Background. Implicit learning through motor sequencing tasks is sensitive to basal ganglia dysfunction. Consequently, it is ideally suited for testing elements of the frontostriatal model of major depression and performance can be related to key clinical, neuropsychological, vascular and biochemical data.
Method. Twenty-one subjects with moderate to severe unipolar depression and 21 age-, sex- and education-matched controls were recruited. Clinical, vascular and biochemical data were recorded. Subjects were administered a battery of neuropsychological tests that assessed speed of processing, working memory, learning, memory, language, perceptual organization and executive functioning. Additionally, subjects were administered a motor sequencing implicit learning task. Implicit learning is assumed when reaction times improve during the sequenced condition as compared to the pseudo-random baseline condition.

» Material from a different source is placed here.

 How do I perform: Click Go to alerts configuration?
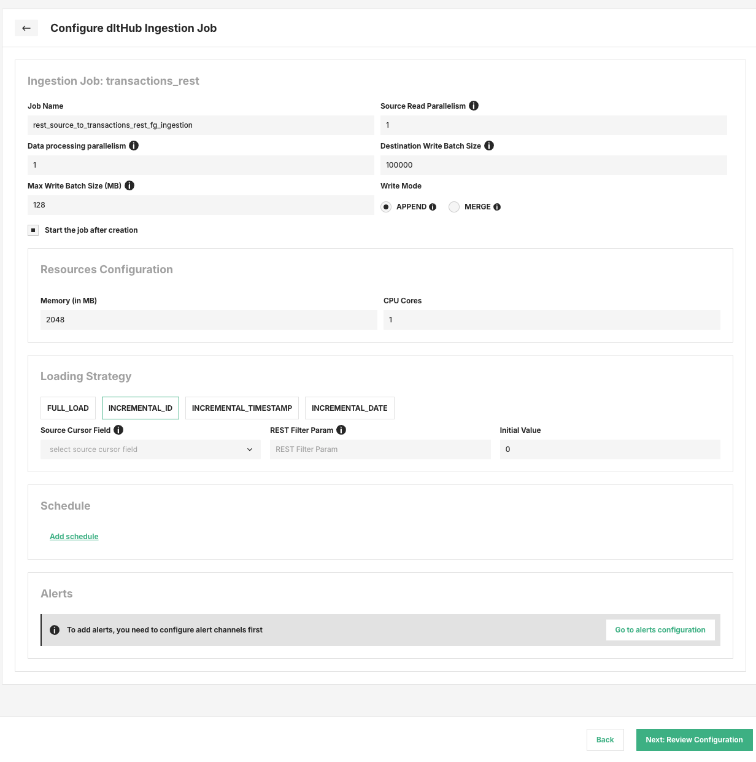click(x=660, y=629)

Results. The rate of implicit learning in persons with depression was only half that of control subjects (3·6% v. 7·3%). Lower rates of implicit learning in patients were associated with poorer performance on neuropsychological tests of visuomotor speed and mental flexibility, longer duration of depressive episode and severity of acute stress. In a small number of subjects, poorer performance was also related to past suicide attempt.
Conclusions. Impaired implicit learning in persons with depression is consistent with frontostriatal dysfunction. Performance is related to some clinical characteristics and to neuropsychological functioning on tests of visuomotor speed and mental flexibility.